The given figure depicts a racing track whose left and right ends are semicircular. The distance between the two inner parallel line segments is 60m and they are each 106m long. If the track is 10m wide, find:
(i) The distance around the track along its inner edge.
(ii) The area of the track.

Answer 1

Hint: In order to find the distance around the track along the inner edge and the area, we make use of the concepts of area of a rectangle, area and circumference of a semicircle.

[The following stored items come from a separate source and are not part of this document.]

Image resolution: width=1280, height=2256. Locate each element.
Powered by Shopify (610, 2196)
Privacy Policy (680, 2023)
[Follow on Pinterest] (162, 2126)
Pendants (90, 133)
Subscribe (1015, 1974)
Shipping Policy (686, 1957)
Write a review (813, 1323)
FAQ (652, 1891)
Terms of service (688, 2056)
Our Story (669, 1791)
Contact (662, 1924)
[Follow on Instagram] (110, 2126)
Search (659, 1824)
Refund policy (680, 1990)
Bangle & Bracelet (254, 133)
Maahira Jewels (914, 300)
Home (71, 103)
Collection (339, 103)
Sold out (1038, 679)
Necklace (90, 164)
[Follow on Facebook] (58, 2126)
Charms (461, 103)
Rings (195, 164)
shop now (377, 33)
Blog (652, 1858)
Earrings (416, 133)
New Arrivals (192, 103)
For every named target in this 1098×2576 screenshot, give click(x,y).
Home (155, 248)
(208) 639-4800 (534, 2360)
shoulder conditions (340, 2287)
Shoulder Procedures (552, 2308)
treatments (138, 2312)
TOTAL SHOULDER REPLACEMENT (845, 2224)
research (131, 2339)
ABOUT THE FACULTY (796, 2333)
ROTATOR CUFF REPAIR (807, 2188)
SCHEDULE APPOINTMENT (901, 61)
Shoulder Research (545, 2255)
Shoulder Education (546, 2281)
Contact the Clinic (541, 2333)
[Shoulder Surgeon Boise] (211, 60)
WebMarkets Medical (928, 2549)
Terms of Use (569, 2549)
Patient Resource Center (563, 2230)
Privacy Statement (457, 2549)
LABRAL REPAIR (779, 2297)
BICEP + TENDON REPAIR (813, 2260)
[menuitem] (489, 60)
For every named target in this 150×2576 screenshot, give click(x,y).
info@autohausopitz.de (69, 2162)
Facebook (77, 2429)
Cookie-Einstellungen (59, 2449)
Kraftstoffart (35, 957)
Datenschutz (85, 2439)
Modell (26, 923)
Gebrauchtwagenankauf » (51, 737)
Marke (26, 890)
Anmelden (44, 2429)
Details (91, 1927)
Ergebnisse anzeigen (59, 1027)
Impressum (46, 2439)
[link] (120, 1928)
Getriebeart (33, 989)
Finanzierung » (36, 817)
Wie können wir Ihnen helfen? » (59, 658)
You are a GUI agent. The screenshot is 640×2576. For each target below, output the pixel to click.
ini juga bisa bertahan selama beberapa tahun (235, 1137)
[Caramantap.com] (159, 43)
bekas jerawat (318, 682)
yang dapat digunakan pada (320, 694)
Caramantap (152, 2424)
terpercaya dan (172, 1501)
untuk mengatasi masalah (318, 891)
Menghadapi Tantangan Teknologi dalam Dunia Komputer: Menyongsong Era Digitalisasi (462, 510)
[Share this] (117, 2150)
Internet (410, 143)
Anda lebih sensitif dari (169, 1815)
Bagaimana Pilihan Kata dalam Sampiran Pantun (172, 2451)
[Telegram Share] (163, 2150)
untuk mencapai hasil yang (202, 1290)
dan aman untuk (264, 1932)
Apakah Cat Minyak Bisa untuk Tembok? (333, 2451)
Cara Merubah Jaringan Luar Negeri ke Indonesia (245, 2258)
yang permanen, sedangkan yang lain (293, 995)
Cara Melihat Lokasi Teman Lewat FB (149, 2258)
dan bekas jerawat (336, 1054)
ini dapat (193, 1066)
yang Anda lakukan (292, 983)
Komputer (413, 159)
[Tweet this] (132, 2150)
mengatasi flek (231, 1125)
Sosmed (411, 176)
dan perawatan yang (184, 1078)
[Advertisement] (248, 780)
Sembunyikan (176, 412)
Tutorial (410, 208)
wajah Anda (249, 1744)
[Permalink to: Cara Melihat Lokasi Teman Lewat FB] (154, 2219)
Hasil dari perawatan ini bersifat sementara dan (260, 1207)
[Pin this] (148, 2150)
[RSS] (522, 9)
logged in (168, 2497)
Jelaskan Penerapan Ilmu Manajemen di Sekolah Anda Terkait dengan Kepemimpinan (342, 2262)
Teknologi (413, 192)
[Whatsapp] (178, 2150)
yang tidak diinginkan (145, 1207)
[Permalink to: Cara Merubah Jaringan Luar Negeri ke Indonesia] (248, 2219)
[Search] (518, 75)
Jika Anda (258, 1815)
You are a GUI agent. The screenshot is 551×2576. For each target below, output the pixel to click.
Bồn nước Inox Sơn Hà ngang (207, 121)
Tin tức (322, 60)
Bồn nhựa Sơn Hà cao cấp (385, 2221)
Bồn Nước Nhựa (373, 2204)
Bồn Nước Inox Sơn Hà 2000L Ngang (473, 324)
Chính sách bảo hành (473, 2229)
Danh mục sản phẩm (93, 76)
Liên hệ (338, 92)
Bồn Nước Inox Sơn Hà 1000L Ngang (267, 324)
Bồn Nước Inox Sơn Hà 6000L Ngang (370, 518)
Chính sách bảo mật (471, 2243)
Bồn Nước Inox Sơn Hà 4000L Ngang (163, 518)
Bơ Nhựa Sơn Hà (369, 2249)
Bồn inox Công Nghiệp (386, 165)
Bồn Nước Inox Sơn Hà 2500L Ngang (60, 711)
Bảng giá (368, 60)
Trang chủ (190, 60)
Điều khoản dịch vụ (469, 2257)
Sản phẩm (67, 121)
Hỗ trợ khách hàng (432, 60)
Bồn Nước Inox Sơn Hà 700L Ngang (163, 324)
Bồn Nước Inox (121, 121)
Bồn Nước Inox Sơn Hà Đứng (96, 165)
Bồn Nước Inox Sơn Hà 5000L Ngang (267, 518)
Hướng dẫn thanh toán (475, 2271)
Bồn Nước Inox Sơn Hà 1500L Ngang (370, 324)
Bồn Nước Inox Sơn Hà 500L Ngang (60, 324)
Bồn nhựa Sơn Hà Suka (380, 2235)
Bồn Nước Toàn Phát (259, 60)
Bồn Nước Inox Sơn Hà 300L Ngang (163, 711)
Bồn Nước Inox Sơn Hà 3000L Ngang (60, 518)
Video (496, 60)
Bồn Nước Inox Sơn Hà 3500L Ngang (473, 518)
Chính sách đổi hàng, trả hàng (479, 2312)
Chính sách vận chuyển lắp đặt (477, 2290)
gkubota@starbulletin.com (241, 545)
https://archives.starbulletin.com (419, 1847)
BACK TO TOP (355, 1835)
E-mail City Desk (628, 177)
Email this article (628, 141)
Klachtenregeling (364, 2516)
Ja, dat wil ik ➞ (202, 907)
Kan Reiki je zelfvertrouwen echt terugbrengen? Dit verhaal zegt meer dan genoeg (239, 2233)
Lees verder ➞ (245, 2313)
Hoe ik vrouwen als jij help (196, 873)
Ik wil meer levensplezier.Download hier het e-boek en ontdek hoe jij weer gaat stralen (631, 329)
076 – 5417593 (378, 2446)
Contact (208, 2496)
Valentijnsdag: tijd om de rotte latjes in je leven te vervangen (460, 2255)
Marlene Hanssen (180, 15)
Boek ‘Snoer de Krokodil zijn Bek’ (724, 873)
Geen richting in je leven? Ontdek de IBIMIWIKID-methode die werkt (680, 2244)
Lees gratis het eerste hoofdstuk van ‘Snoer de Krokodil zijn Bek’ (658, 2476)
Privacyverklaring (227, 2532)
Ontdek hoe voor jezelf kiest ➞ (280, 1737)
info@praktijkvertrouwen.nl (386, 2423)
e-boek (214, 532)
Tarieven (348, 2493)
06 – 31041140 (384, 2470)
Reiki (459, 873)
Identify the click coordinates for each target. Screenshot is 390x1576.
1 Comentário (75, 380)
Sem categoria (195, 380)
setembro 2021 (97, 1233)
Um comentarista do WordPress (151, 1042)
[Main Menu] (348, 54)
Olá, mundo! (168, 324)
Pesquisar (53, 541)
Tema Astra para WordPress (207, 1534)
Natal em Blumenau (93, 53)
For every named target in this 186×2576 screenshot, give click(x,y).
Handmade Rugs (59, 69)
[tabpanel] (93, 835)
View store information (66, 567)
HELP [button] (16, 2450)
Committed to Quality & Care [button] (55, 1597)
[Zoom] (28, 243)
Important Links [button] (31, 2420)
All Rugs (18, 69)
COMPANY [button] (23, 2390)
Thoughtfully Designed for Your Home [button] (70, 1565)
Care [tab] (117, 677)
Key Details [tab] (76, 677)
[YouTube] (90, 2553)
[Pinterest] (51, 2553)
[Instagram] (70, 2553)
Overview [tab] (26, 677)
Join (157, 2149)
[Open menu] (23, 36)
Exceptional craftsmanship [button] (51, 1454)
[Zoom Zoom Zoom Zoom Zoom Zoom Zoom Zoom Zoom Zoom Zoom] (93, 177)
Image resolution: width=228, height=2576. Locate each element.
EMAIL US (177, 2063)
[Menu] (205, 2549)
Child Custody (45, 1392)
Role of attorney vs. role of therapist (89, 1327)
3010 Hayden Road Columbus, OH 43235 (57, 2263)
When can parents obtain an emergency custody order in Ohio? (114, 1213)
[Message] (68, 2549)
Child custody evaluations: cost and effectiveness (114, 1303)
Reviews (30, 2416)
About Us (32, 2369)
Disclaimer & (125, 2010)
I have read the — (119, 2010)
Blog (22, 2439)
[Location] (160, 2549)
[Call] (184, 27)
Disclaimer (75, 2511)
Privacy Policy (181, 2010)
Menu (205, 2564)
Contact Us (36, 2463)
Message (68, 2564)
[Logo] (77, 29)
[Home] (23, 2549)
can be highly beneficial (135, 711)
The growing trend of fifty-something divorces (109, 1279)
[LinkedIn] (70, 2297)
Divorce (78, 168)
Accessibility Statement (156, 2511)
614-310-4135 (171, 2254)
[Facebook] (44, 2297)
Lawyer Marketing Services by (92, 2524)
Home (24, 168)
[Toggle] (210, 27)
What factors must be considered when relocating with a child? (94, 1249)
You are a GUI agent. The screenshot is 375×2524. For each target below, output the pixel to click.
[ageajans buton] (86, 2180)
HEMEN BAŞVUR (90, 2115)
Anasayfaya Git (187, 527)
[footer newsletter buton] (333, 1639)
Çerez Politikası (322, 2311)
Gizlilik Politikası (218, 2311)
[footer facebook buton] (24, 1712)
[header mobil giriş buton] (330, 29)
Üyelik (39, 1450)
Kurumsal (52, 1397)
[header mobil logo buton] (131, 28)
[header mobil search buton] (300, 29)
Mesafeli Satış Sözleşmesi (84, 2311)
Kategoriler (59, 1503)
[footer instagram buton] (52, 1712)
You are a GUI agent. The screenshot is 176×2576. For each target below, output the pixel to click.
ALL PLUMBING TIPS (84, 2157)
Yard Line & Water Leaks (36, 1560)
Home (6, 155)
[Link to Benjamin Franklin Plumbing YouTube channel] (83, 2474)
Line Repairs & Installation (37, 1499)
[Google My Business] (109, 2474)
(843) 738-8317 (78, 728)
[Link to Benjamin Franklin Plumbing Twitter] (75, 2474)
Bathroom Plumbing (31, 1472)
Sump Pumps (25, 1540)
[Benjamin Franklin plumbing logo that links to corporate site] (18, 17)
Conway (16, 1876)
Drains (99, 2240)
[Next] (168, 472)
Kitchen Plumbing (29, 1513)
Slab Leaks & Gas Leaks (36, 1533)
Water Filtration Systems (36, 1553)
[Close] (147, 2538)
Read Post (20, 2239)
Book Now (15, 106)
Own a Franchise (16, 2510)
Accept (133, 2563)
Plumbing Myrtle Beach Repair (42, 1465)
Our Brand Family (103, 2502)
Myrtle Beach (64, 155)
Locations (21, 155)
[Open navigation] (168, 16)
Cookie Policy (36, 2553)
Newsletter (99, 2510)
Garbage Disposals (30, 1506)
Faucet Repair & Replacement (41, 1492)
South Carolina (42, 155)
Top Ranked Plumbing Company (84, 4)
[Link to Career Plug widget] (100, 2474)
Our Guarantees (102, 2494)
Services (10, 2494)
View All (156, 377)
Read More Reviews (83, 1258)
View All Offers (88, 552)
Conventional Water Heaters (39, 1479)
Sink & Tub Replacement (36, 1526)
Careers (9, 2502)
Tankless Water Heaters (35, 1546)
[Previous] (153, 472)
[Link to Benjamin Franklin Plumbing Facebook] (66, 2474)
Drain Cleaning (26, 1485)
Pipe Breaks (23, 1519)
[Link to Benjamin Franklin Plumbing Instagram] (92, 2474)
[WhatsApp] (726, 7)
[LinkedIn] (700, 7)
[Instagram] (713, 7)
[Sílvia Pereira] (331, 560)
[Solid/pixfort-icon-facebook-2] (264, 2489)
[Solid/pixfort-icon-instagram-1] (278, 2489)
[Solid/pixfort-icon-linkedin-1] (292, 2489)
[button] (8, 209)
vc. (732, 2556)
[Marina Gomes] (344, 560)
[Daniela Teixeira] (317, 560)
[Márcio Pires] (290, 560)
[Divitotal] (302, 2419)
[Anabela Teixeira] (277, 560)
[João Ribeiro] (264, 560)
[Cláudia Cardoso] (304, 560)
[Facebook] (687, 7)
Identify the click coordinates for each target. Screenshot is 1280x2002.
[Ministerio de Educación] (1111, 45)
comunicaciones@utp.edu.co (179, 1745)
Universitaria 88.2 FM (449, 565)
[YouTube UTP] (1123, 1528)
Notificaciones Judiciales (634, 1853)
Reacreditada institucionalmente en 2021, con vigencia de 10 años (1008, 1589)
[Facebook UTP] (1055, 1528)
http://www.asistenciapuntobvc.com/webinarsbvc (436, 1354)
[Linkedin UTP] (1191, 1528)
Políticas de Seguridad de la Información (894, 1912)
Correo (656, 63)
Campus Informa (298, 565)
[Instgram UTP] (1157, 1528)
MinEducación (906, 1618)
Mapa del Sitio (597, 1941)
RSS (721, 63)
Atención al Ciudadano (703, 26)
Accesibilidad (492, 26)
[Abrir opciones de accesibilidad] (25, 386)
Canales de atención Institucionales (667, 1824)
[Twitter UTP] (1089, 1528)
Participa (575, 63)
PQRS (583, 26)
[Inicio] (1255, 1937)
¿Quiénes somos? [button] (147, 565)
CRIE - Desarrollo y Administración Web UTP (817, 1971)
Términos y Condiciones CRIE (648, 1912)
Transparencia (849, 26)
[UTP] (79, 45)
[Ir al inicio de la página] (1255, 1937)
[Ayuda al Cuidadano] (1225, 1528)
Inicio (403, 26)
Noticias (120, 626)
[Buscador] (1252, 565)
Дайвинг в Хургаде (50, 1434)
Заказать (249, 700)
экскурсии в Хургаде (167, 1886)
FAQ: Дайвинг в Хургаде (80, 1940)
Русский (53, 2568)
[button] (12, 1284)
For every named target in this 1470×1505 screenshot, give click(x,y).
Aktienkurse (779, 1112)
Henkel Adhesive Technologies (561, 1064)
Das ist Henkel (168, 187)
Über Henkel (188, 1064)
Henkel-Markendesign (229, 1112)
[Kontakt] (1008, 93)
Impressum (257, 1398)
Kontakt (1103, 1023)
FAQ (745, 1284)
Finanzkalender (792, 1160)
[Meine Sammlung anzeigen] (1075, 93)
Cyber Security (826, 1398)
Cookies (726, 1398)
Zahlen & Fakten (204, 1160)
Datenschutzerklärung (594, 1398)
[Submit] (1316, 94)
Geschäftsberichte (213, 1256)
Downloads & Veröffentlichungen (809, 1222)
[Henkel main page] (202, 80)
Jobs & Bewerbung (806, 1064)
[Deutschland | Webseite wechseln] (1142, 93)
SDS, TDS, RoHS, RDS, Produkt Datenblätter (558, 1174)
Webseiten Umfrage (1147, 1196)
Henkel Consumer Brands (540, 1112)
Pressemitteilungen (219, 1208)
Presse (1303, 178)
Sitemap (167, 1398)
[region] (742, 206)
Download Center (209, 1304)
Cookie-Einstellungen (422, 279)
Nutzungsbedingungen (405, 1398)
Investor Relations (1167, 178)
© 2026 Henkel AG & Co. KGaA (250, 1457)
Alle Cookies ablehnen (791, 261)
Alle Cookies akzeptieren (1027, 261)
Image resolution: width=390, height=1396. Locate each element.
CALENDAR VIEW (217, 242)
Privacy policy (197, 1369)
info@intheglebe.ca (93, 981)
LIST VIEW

We construct a new figure with appropriate notations using the given data and the given figure to help us find the answer easily.

Formula Used
Area of a rectangle = l × b
Circumference of a semicircle = πr
Area of a semicircle = \[\dfrac{{\pi {{\text{r}}^2}}}{2}\]

Complete step-by-step answer:
We draw a new figure with the given data and we name it according to our choice for our convenience, to help us solve the problem easily, it is as follows:

The distance around the track along its inner edge:
From the figure we can express the distance around the tract along its inner edge as,
D = EF + HG + circumference of semicircle with diameter EH + circumference of semicircle with diameter FG.
We know, circumference of a semicircle = πr.
EH = FG = diameter of the semicircle’s respectively.
Given EH = FG = 60 m, therefore radius r = 30 m respectively.
And from the figure EF = HG = 106 m
Therefore D = 30π + 30π + 106 + 106
Take π =$\dfrac{{22}}{7}$, we get the distance around the tract along its inner edge =$\dfrac{{2804}}{7}$m.

Area of the track:
From the figure, area of the track can be expressed as,
A = Area of rectangle ABFE + Area of rectangle HGCD + (Area of semicircle with diameter AD – Area of semicircle with diameter EH) + (Area of semicircle with diameter BC – Area of semicircle with diameter FG)
We know, Area of a rectangle = l × b
Area of a semicircle = \[\dfrac{{\pi {{\text{r}}^2}}}{2}\]
From the figure, AB = HG = 106 m
AE = HD = 10 m
AD = BC = 60 + 10 + 10 = 80 m
AD and BC are the diameters of the two outer semicircles, hence their individual radius is equal to$\dfrac{{80}}{2}$= 40 m.
EH = FG = 60 m
EH and FG are the diameters of the two inner semicircles, hence their individual radius is equal to$\dfrac{{60}}{2}$= 30 m.
Therefore A =$\left( {106 \times 10} \right) + \left( {106 \times 10} \right) + \left( {\dfrac{\pi }{2} \times 40 \times 40 - \dfrac{\pi }{2} \times 30 \times 30} \right) + \left( {\dfrac{\pi }{2} \times 40 \times 40 - \dfrac{\pi }{2} \times 30 \times 30} \right)$
A = 2120 + 2200 = 4320 sq m.
The area of the track is 4320${{\text{m}}^2}$.

Note: In order to solve this type of problem the key is to construct a proper diagram depicting all the data given in the question and naming it accordingly so that we can split the quantity to be found out. We split it in a way that they form smaller geometrical figures for which the area or circumference can be determined using the formula we already know.
The diameter of a circle or a semicircle is two times its radius, given by d = 2r.
Area is always calculated in square units. 1 square meter can also be written as 1${{\text{m}}^{\text{2}}}$.